SELECTED PASSAGE:
7. The borrower states that he did have legal advice at the time of entering into the agreement, and that the monies were borrowed to buy livestock, and not to purchase the property itself which he owned in his sole name, free from encumbrances.
8. An amount of affidavit evidence has been adduced relating to the correct calculation of the interest and the defendant argues that the calculations of the plaintiff are in consequence unclear and not in accordance with the payment provisions contained in the loan documentation or in the “commitment letter” of 16th April, 1997 which provides for 180 fixed regular instalments. Clause 8 of the “commitment letter” provides for a different and reduced monthly payment of £289.92 to be applied “provided that payments are made on or before the due date each month”, and the borrower argues that accounts exhibited by the plaintiff do not adequately show how the plaintiff and his predecessors in title properly applied the reduced payment amount to take account of payments made early or on time.
9. Clause 11 of the “commitment letter” provides that the loan would be in default 30 days after failure to pay a monthly instalment, and provides in bold terms that 18% is the interest rate applicable to “all monies collected due” should default arise. The clause expressly refers to the “Rule of 78” now explained as being a “statutory rebate mechanism in the UK Consumer Credit Act”. The relevant provisions have not been exhibited on affidavit, and I accept as a matter of principle that the “Rule of 78”, if it does provide a means by which interest could be calculated is capable of applying to a loan in the jurisdiction of Ireland, if the reference to “the Rule of 78” is clear, and if there is no impediment to the incorporation by reference by a drafting device of a mechanism adapted from another jurisdiction. However, Mr. Lehane, even at this juncture, says he cannot identify the “Rule of 78”, nor can his financial adviser, and John Vaughan, a chartered accountant engaged by the defendant, has stated in a letter of 11th March, 2015 which has been exhibited before me that he does not understand how the interest is calculated, and that he does not understand on “what basis these rates of interest were to be calculated or applied”.

STORED ROWS:
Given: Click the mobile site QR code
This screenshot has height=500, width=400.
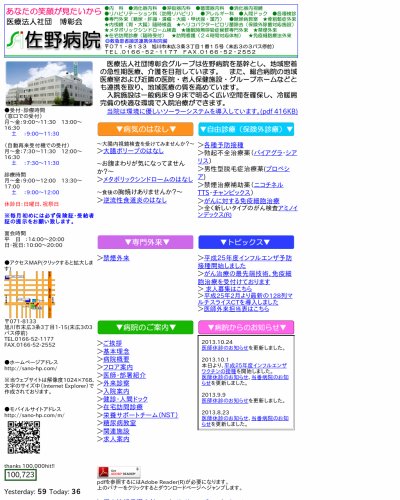Looking at the screenshot, I should 24,437.
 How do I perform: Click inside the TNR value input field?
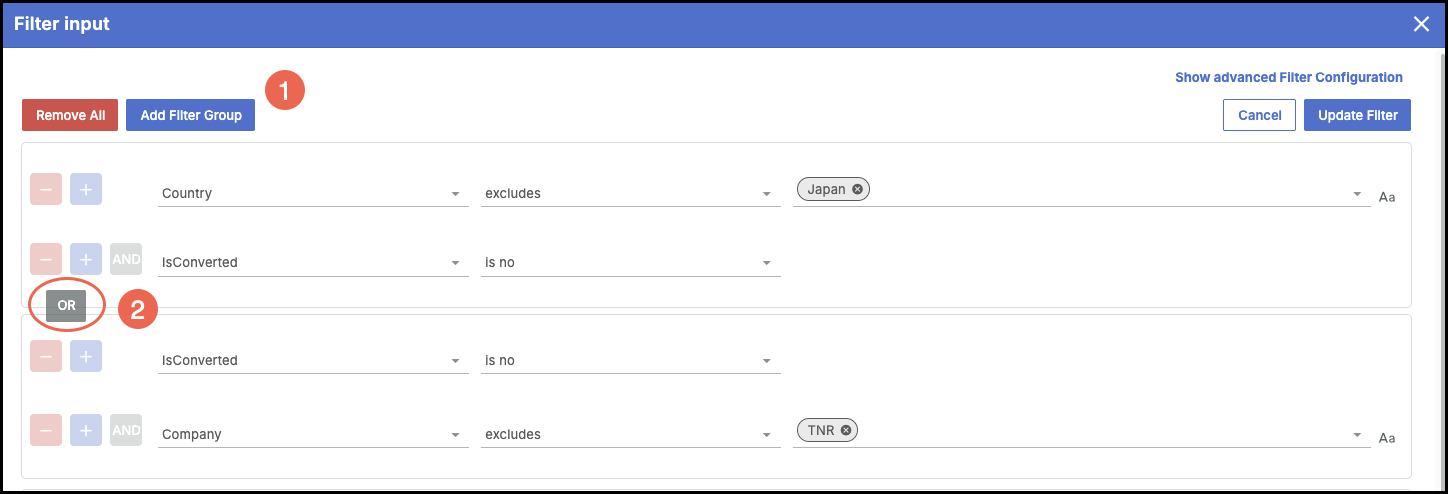click(x=1100, y=431)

EXERCISE INSTRUCTIONS:
• A. Answer these questions from the judgment excerpt, putting each answer on its own line with the matching label.
(i) According to the borrower, what were the monies borrowed to buy?
(ii) How many fixed regular instalments does the "commitment letter" of 16th April, 1997 provide for?
(iii) Under Clause 11, what interest rate applies to "all monies collected due" if default arises?
• B. Summarize the judgment excerpt in two sentences.
• C. Print the part of the judgment excerpt that opens with the words containing "7. The borrower" and closes with "free from encumbrances.".

THE ANSWERS:
• A.
(i) Livestock.
(ii) 180.
(iii) 18%.

• B. The borrower says he had legal advice when entering the agreement and borrowed the monies to buy livestock rather than the unencumbered property he owned, and he argues that the plaintiff's interest calculations are unclear and do not show how the reduced monthly payment of £289.92 under Clause 8 was applied to payments made early or on time. Clause 11 sets an 18% default rate and refers to the "Rule of 78", which the judge accepts could in principle apply to an Irish loan if the reference is clear and nothing prevents incorporating it by reference, but Mr. Lehane, his financial adviser and the chartered accountant John Vaughan all say they cannot identify it or understand how the interest was calculated.

• C.
7. The borrower states that he did have legal advice at the time of entering into the agreement, and that the monies were borrowed to buy livestock, and not to purchase the property itself which he owned in his sole name, free from encumbrances.